In parallel to these two bodies of work, a third group of Joyent engineers led by Robert Mustacchi was tackling a long-standing problem: extending the infrastructure present in SmartOS for robust (and secure!) network virtualization for OS containers to the formation of virtual layer two networks that can span an entire data center (that is, finally breaking the shackles of .1q VLANs). We have wanted to do this for quite some time, but the rise of Docker has given this work a new urgency: of the Linux problems with respect to OS-based containers, network virtualization is clearly among the most acute—and we have heard over and over again that it has become an impediment to Docker in production. Robert and team have made great progress and by the end of 2014 had the first signs of life from the SDC integration point for this work.
The SmartDataCenter-based aspects of our Docker and network virtualization work embody an important point of distinction: while OpenStack has been accused of being "a software particle-board designed by committee", SDC has been deliberately engineered based on our experience actually running a public cloud at scale. That said, OpenStack has had one (and arguably, only one) historic advantage: it is open source. While the components of SDC (namely, SmartOS and node.js) have been open, SDC itself was not. The rise of Docker—and the clear need for an open, container-based stack instead of some committee-designed VMware retread—allowed us to summon the organizational will to take an essential leap: on November 6th, we open sourced SDC and Manta.

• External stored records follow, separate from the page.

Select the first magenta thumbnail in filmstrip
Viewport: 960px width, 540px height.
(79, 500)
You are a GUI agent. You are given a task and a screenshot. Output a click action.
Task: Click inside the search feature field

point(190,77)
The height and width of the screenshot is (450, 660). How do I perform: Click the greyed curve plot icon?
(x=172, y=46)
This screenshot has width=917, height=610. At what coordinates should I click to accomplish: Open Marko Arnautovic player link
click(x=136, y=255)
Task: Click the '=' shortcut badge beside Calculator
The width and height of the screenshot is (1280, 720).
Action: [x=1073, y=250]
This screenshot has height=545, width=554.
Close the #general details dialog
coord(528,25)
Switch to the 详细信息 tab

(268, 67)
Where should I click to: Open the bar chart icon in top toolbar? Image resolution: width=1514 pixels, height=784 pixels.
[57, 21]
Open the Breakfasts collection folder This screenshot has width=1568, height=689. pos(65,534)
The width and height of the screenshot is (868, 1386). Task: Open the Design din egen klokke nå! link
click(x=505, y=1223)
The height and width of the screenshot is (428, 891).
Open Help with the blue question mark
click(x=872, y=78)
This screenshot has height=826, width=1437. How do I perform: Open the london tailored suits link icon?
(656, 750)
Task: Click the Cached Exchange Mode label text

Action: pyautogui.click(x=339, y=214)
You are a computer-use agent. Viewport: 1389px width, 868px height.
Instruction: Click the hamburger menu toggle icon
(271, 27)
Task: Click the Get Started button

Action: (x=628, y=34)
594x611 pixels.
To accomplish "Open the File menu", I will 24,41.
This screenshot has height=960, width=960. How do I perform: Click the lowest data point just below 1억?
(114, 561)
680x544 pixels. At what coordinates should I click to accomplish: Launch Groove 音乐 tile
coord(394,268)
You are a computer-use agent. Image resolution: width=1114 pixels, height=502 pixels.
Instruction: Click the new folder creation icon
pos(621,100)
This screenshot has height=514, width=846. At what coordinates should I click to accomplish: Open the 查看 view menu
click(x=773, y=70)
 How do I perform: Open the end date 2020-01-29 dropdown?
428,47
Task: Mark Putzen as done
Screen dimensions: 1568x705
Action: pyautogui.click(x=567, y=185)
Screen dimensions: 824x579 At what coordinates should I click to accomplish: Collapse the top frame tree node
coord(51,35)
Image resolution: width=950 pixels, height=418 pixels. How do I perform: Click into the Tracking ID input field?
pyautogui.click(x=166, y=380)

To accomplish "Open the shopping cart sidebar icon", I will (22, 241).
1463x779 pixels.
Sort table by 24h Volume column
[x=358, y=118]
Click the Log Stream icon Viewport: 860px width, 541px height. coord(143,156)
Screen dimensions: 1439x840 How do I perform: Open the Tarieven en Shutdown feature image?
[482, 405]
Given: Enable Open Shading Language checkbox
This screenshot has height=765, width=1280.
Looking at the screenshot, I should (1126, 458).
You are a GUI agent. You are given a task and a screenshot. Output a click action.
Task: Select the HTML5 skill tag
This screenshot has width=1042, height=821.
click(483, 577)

Speaking of Manta: with respect to containers, Joyent has been living in the future (which, in case it sounds awesome, is actually very difficult; being ahead of the vanguard is a decidedly mixed blessing). If the broader world is finally understanding the merits of OS-based virtualization with respect to standing compute, it still hasn't figured out that it has profound ramifications for scale-out storage. However, with the rise of Docker in 2014, we have more confidence than ever that this understanding will come in due time—and by open sourcing Manta we hope to accelerate it. (And certainly, you can imagine that we'll help connect the dots by allowing Manta jobs to be phrased as Docker containers in 2015.)